Task requirements
Write each line out exactly, from the one containing "Viewport: 868px width, 489px" through the final line of the data, and keep pictures out of the copy.

==== Available data

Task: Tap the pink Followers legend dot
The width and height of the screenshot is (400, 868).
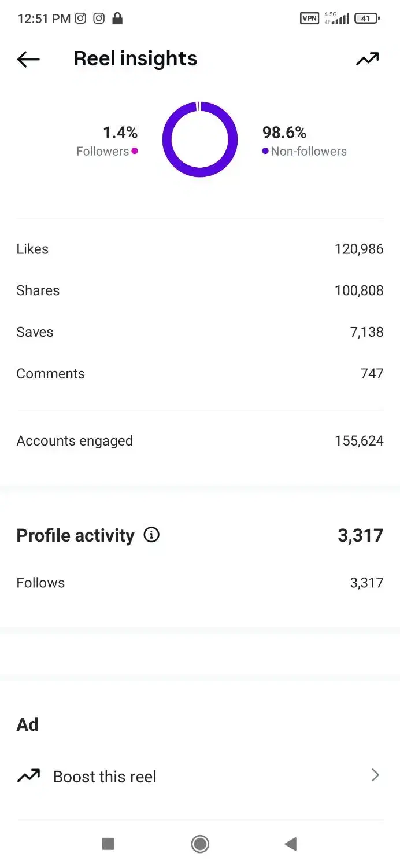Action: pos(135,151)
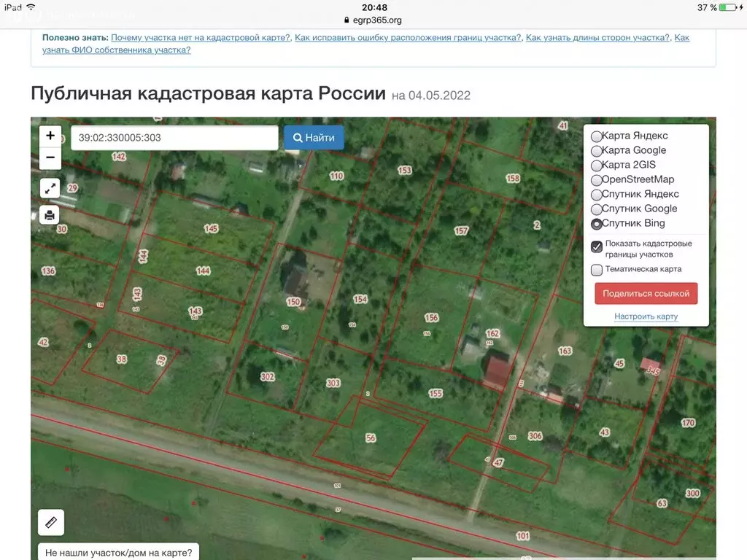The height and width of the screenshot is (560, 747).
Task: Click the Не нашли участок/дом на карте button
Action: 118,552
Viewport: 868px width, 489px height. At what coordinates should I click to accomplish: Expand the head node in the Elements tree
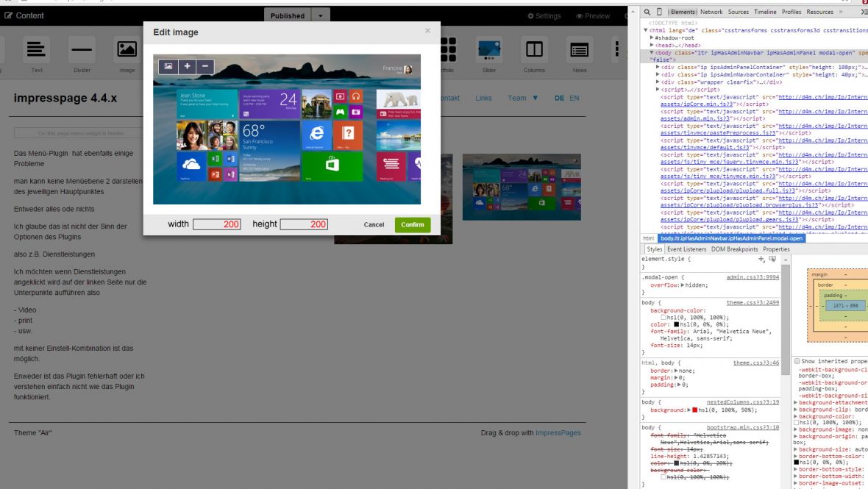652,45
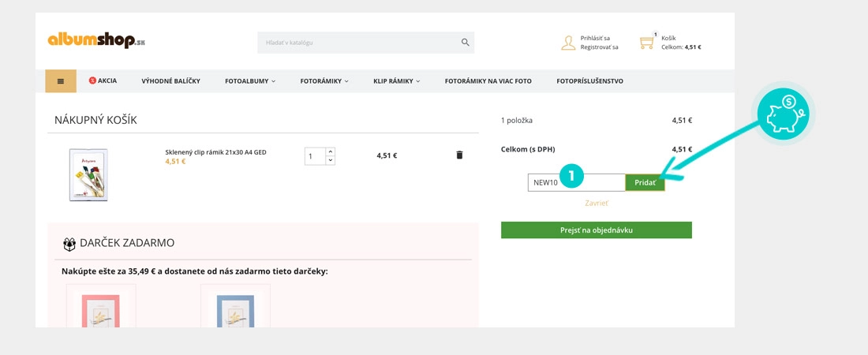Screen dimensions: 868x355
Task: Expand the Fotorámiky dropdown menu
Action: pos(324,80)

========

Task output
Viewport: 868px width, 489px height. At what coordinates should I click to accomplish: Expand the head node in the Elements tree
652,45
Screen dimensions: 868x355
Task: Expand the Fotorámiky dropdown menu
Action: pos(324,80)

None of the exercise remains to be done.